Motorola Inc., the largest U.S. mobile-phone maker, climbed 3.5 percent in New York trading after its earnings forecast signaled demand for models like the Droid is helping to reverse a three-year sales slump.
The company predicted second-quarter earnings, excluding some costs, of as much as 9 cents a share, exceeding analysts’ projections. Motorola also posted its smallest revenue decline in three years.
Sales of the touch-screen Droid, a smartphone running Google Inc.’s Android software, were “very strong” last quarter, co-Chief Executive Officer Sanjay Jha said. The challenge for Motorola is to follow up with other attractive handsets to win users from Apple Inc.’s iPhone and Research In Motion Ltd.’s BlackBerry, said Tavis McCourt, an analyst at Morgan Keegan & Co. in Nashville, Tennessee.

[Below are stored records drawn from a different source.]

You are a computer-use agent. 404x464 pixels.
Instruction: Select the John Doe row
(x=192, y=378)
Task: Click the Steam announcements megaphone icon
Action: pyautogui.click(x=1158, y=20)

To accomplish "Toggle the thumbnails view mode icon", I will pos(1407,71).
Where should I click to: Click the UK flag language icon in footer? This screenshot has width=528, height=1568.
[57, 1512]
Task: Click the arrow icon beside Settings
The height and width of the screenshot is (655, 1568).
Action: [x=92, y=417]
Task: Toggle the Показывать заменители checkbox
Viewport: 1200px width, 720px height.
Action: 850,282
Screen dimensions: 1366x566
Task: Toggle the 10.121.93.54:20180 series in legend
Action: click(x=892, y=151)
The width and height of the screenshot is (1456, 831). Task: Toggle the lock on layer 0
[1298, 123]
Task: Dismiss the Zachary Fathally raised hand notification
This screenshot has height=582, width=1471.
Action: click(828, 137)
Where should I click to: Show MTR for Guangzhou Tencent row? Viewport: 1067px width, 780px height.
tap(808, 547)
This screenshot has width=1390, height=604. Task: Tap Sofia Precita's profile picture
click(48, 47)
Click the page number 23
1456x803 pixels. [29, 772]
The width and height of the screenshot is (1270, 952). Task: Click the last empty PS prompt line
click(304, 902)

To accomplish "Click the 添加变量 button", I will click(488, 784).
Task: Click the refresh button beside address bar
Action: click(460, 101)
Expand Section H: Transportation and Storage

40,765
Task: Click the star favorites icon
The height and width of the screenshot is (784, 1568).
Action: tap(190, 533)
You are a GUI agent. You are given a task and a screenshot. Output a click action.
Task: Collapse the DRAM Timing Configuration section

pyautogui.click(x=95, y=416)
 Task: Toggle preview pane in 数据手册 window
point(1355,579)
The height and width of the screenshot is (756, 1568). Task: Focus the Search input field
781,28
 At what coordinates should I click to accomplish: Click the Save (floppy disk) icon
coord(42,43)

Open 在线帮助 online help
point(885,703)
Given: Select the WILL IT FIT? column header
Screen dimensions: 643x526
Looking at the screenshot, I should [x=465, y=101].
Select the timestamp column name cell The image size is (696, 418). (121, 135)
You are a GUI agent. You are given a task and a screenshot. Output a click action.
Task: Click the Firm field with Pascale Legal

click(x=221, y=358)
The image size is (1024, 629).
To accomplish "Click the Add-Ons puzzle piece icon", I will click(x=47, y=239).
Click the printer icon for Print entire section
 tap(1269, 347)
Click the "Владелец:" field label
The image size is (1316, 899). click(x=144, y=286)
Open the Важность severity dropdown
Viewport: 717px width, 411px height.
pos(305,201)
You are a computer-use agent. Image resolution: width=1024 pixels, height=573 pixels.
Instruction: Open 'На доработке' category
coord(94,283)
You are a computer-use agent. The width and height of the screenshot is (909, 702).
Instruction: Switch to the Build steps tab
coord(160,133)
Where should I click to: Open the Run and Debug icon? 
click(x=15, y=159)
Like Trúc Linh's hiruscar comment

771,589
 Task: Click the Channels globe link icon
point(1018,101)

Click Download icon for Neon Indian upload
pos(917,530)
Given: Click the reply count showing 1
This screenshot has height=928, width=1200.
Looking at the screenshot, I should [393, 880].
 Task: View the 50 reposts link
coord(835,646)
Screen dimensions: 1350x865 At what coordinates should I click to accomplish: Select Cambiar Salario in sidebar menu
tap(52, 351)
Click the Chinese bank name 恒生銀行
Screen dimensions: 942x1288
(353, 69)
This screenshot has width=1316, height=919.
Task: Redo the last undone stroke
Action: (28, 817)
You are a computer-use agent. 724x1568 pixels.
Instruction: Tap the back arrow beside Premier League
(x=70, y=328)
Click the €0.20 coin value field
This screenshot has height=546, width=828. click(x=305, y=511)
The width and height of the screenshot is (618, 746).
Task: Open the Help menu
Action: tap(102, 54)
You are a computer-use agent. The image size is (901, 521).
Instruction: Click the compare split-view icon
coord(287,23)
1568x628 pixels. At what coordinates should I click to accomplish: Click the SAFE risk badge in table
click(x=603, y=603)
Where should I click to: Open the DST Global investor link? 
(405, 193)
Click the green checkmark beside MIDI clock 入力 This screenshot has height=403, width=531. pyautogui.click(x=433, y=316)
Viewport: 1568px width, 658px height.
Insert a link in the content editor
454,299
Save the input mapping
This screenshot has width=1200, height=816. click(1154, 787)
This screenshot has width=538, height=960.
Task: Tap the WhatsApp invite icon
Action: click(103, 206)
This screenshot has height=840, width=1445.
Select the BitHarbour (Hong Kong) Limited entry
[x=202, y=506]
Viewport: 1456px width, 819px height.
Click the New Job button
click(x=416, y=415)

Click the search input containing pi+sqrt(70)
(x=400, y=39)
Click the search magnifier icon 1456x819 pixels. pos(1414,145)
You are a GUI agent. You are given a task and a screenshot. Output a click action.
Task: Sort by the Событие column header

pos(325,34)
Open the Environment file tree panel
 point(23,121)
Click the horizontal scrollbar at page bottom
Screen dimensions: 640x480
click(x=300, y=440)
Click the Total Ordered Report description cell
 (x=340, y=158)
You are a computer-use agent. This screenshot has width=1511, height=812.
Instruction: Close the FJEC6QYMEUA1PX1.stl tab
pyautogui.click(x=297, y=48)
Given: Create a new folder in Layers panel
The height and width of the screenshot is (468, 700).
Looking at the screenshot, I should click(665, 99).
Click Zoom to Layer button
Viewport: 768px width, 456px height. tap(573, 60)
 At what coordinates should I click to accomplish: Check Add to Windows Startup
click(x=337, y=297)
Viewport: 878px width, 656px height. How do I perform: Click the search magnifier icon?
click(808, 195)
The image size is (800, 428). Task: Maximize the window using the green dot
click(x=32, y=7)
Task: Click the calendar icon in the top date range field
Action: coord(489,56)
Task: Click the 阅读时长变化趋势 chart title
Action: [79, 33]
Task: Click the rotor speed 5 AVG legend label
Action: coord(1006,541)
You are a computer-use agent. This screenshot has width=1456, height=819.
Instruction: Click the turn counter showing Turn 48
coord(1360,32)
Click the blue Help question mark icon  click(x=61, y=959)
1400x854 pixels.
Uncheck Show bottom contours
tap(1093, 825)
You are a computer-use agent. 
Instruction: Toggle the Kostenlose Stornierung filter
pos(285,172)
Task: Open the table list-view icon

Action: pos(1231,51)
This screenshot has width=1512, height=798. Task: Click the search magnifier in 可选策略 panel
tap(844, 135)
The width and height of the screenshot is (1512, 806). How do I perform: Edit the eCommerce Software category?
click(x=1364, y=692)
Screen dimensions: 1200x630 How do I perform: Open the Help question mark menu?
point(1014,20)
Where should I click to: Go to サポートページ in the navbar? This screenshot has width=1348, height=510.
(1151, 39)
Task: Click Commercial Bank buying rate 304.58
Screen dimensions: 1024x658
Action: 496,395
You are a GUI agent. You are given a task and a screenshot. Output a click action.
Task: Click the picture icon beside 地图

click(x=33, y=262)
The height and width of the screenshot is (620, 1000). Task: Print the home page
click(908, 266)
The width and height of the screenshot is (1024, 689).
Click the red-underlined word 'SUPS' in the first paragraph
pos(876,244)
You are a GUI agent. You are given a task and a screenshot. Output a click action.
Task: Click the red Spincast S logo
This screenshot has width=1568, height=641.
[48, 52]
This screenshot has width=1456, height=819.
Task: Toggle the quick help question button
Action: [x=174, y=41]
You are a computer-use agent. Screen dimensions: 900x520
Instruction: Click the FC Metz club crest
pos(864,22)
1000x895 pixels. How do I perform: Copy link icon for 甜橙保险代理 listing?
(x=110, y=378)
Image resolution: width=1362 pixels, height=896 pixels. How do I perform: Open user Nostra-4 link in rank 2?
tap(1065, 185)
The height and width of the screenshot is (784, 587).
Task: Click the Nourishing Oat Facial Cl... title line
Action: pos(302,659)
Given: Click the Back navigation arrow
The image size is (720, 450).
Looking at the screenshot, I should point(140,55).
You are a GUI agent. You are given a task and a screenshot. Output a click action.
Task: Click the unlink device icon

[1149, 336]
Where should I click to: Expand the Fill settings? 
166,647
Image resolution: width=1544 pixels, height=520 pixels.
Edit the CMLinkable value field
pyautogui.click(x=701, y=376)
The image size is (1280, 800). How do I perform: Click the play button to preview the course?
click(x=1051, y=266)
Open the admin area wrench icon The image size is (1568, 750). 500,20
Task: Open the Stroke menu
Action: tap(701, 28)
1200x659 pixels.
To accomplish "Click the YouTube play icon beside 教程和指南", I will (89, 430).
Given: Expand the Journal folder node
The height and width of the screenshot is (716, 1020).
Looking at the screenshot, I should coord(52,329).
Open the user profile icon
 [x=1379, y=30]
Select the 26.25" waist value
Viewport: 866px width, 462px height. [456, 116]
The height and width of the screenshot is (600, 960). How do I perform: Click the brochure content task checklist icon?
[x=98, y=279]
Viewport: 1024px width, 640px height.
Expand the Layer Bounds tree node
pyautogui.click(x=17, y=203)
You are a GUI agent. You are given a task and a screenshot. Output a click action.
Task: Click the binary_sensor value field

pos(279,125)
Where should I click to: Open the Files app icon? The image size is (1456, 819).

“The success of the Droid has got them back in the game and given them great marketing support from Verizon,” said McCourt, referring to Verizon Wireless, the largest U.S. wireless carrier. McCourt has an “outperform” rating on the stock. “They need more than one hit to get the scale to be profitable.”
Motorola, based in Schaumburg, Illinois, rose 24 cents to $7.16 at 4 p.m. in New York Stock Exchange composite trading. The stock has dropped 7.7 percent this year.
Motorola said it shipped 2.3 million smartphones, up from 2 million in the previous three months. Total handset shipments were 8.5 million. McCourt estimated 1.7 million smartphones and 10.3 million devices in total.
“Smartphone shipments were better than expected and that’s a positive,” said Matt Thornton, an analyst at Avian Securities LLC in Boston with an “outperform” rating on the stock. Motorola has succeeded in winding down sales of basic phones and ramping up smartphone shipments, he said. “It’s happened in a dramatic fashion.”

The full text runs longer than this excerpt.